BEGIN MATERIAL PROVIDED
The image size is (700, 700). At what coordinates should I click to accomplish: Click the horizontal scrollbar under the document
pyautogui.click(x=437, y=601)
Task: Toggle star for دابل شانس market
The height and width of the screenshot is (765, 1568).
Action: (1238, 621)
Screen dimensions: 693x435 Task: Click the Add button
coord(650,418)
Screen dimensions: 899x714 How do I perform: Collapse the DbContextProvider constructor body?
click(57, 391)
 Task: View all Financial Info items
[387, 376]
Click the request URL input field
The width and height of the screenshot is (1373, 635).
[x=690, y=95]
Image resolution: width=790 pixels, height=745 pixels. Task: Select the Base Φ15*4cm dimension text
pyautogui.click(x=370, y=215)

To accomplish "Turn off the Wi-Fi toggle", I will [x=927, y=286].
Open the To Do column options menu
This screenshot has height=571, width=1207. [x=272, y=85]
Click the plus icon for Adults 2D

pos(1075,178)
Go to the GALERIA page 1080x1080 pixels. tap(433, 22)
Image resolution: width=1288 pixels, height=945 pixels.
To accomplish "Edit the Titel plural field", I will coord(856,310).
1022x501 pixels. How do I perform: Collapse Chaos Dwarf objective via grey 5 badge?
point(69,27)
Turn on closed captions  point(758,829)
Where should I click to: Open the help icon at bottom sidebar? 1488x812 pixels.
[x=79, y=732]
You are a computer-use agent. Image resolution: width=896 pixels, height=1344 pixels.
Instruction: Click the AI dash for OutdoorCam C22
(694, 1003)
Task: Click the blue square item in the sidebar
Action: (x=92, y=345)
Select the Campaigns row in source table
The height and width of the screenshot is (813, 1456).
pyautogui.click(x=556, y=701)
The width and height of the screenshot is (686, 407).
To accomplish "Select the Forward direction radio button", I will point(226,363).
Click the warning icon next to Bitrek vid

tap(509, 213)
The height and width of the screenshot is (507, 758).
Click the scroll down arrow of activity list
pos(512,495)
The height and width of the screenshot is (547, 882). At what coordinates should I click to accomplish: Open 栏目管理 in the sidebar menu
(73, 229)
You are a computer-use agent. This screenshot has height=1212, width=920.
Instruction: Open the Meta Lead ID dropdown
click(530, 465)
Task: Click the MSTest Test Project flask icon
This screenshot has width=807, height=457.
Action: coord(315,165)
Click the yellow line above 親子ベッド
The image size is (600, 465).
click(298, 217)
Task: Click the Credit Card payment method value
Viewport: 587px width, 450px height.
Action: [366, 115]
END MATERIAL PROVIDED
▸ **PROBLEM**: What is needed here is the full listing, restated word for word.

▸ **RESPONSE BOX**:
The image size is (700, 700). At what coordinates should I click to accomplish: Click the horizontal scrollbar under the document
pyautogui.click(x=437, y=601)
Task: Toggle star for دابل شانس market
The height and width of the screenshot is (765, 1568).
Action: (1238, 621)
Screen dimensions: 693x435 Task: Click the Add button
coord(650,418)
Screen dimensions: 899x714 How do I perform: Collapse the DbContextProvider constructor body?
click(57, 391)
 Task: View all Financial Info items
[387, 376]
Click the request URL input field
The width and height of the screenshot is (1373, 635).
[x=690, y=95]
Image resolution: width=790 pixels, height=745 pixels. Task: Select the Base Φ15*4cm dimension text
pyautogui.click(x=370, y=215)

To accomplish "Turn off the Wi-Fi toggle", I will [x=927, y=286].
Open the To Do column options menu
This screenshot has height=571, width=1207. [x=272, y=85]
Click the plus icon for Adults 2D

pos(1075,178)
Go to the GALERIA page 1080x1080 pixels. tap(433, 22)
Image resolution: width=1288 pixels, height=945 pixels.
To accomplish "Edit the Titel plural field", I will coord(856,310).
1022x501 pixels. How do I perform: Collapse Chaos Dwarf objective via grey 5 badge?
point(69,27)
Turn on closed captions  point(758,829)
Where should I click to: Open the help icon at bottom sidebar? 1488x812 pixels.
[x=79, y=732]
You are a computer-use agent. Image resolution: width=896 pixels, height=1344 pixels.
Instruction: Click the AI dash for OutdoorCam C22
(694, 1003)
Task: Click the blue square item in the sidebar
Action: (x=92, y=345)
Select the Campaigns row in source table
The height and width of the screenshot is (813, 1456).
pyautogui.click(x=556, y=701)
The width and height of the screenshot is (686, 407).
To accomplish "Select the Forward direction radio button", I will point(226,363).
Click the warning icon next to Bitrek vid

tap(509, 213)
The height and width of the screenshot is (507, 758).
Click the scroll down arrow of activity list
pos(512,495)
The height and width of the screenshot is (547, 882). At what coordinates should I click to accomplish: Open 栏目管理 in the sidebar menu
(73, 229)
You are a computer-use agent. This screenshot has height=1212, width=920.
Instruction: Open the Meta Lead ID dropdown
click(530, 465)
Task: Click the MSTest Test Project flask icon
This screenshot has width=807, height=457.
Action: coord(315,165)
Click the yellow line above 親子ベッド
The image size is (600, 465).
click(298, 217)
Task: Click the Credit Card payment method value
Viewport: 587px width, 450px height.
Action: [366, 115]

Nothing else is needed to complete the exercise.